DHL collections: A special type of customer service fail

So here’s a new customer service policy.

I had an expensive widget break down – a heavy widget.  So I sought help from the manufacturer who says “okay, we’ll repair it – and we’ll have someone collect it from you”.  Great.

So a couple of days later a DHL shipping label and a box arrive.  Dutifully, I put the widget in the box, then printed and attach shipping label to said box, waiting for courier to turn up.

Here’s where the wheels fall off the process:

Part of the process of the manufacturer booking the collection means that a weight for the package is printed on the shipping label.

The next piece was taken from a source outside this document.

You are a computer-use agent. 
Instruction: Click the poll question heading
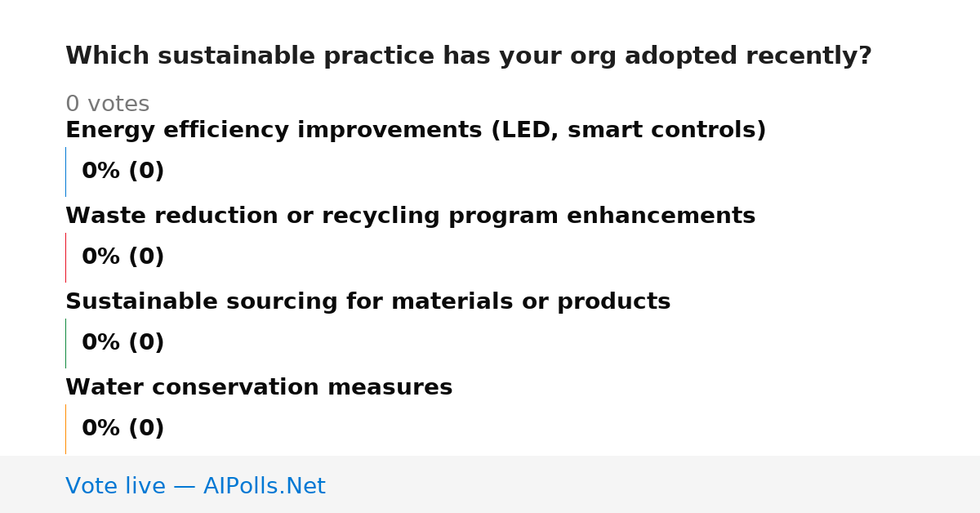click(x=469, y=56)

BUT: that data does not get transferred to the courier in the booking process.

So what happens is, the driver turns up, takes one look at the package and the weight, then says something like “too heavy. Someone will come round tomorrow”.  Except that nobody in our office remembers anyone doing that and the first I knew about it was a phone call that came in late yesterday to tell me what had happened.

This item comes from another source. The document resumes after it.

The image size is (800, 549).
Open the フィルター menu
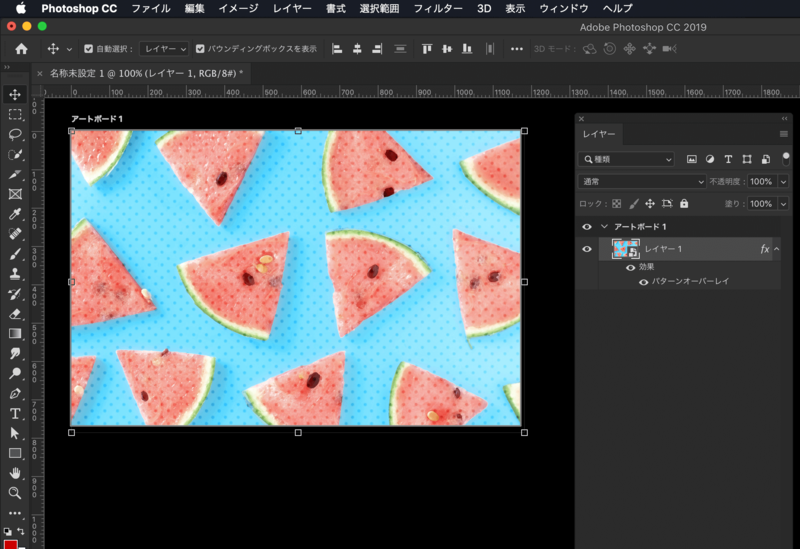[438, 8]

So, rather than just calling me or a colleague to help with getting the heavy parcel into the van (about a 5 min job), they instead drive off to the next location, call it into base as too heavy, have someone call me to explain the situation, rebook after I get (hopefully not too) annoyed at them and insist it was picked up same-day, then someone else fails to turn up to do that job, then I end up spending most of my day trying to talk to someone about why things failed and how the heck we’re gonna get this thing outta my office today.  About 8 man-hours lost, along with lots more CO2 and a complaint made against a driver for not turning up.

Think it’s time DHL and other couriers get their act together to stop us wasting so much of our lives – and obvious flaws as crucial information not being fed through the data chain such as size and weight of the package really does need fixing. Surely this whole saga is costing DHL far more to sort out than it has me so far?

One thought on “DHL collections: A special type of customer service fail

  1. The modern world is growing at a rapid pace. 30 years ago, no one even knew what the Internet was, and few people had access to a computer. In todays world the internet technology has revolutionised the way that we spend our time, from internet TV to internet shopping and on-line games. A lot of the shopping we do can be completed online and paid for from the comfort of our own home, and the choice of products and suppliers is endless, we can now place an order with a supplier on the internet, pay for it and have it delivered the next day, Next day parcel delivery from internet shopping has now become a way of life, and is taking over from the traditional high street, with no parking problems and no walking around in the rain,
    With the internet has also come the demise of the “Yellow Pages” no longer do we look in the “Yellow Pages” for services or products, we just go to a search engine like “Google” enter the product or service we require and we get a list of may be 1,000,000 suppliers from all over the world, with each supplier providing us with prices, descriptions and images of the products and giving us a much wider range of choice than we would have had 30 years ago.